DIRECTIONS:
1: Answer these questions using the ammonia transcript:
(a) At what temperature does ammonia liquefy?
(b) About how many ships transport ammonia across the globe on a continuous basis today?
(c) What percentage of the emissions associated with ammonia come from its use?
2: Return the part of the ammonia transcript that opens with the words containing "So ammonia has" and closes with "it versus hydrogen.", copied word for word.

DOCUMENT TEXT:
+---+
So ammonia has a lot of different use cases. But additionally it and I think we'll want to go into this in more detail, but as we first get started on the show, it's also easier to transport. So give us just a quick overview of the benefits of ammonia when you think about it versus hydrogen.

Speaker 2

Yeah, the problem with hydrogen is that it takes up a lot of space, so that makes it extremely costly to transport in bulk with ammonia. Once you combine that hydrogen with nitrogen, ammonia liquifies at minus thirty four degrees or ten bar atmosphere at ambient temperature. So because it liquifies a relatively easily, the energy input to liquified is quite low, which makes it less costly, and it's a

molecule that we are transporting across the globe on ships. Already, there's about forty ships today that on a continuous basis transport ammonia across the globe. There's another one hundred or so one hundred to two hundred or so which do that on and one off basis from time to time. So it's already a traded industry and we have the infrastructures to transport ammonia around, which makes it comparatively a

lot easier than hydrogen. What's also interesting is and something that maybe is hard to grasp, is the fact that per unit volume, so per cubic meter or per liter, ammonia actually contains more hydrogen than liquid hydrogen itself. That's because it's NH three, so it has another hydrogen molecule in there, and it's not just H two, which is the hydroen molecule itself. So within a unit volume, it just contains my hydrogen. So it's a more efficient way of transporting hydrogen as well.

Speaker 1

So we know how to ship it already, We're already doing it, which I think there is some conversation around what the future of shipping hydrogen looks like, and this could be a potential path. Let's talk a bit about Well, first of all, it's current emissions profile and then what the future of greening this industry could look like. So, at this current point in time, how is the vast

majority of ammonia produced? I guess what's its feedstock, let's say, And then additionally, what are the associated emissions?

Speaker 2

Yeah, even today, you still need the hydrogen at the end to make the ammonia. The difference the future may be in a decarbonized wall is that we're getting the hydrogen from either natural gas or coal, and in eighty percent of cases it's natural gas across the world, and in twenty percent of times, so twenty percent of the feedstock that is being used as coal that's mostly used in China, and the extraction of the hydrogen is really where ninety percent of the emissions in the production of

ammonial lie. And that's why hydrogen and decarbonizing hydrogen is such a key aspect to this. So, for example, if you're producing ammonia using natural gas, that emits about two tons of CO two equivalent per ton of ammonia, and then you still have to do something to the ammonia later to actually make it usable as fertilizers. So actually that doesn't even cover it. And the problem with ammonia is also that to two tons or so is just

the production emissions. Sixty percent of the emissions associated with ammonia come from its use. So you combine it with a carbon molecule turned into a fertilizer like urea applied to the field, and at that point a lot of the emissions from the nitrogen get released again into the atmosphere. So actually ammonia itself was probably responsible for somewhere between two and four percent of all global greenhouse gas emissions.
+---+
[Item-finding records]
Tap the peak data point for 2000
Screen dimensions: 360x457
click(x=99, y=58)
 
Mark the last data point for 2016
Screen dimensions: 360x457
+---+
SOLUTIONS BY TASK:
1:
(a) Minus thirty-four degrees
(b) About forty
(c) Sixty percent

2:
So ammonia has a lot of different use cases. But additionally it and I think we'll want to go into this in more detail, but as we first get started on the show, it's also easier to transport. So give us just a quick overview of the benefits of ammonia when you think about it versus hydrogen.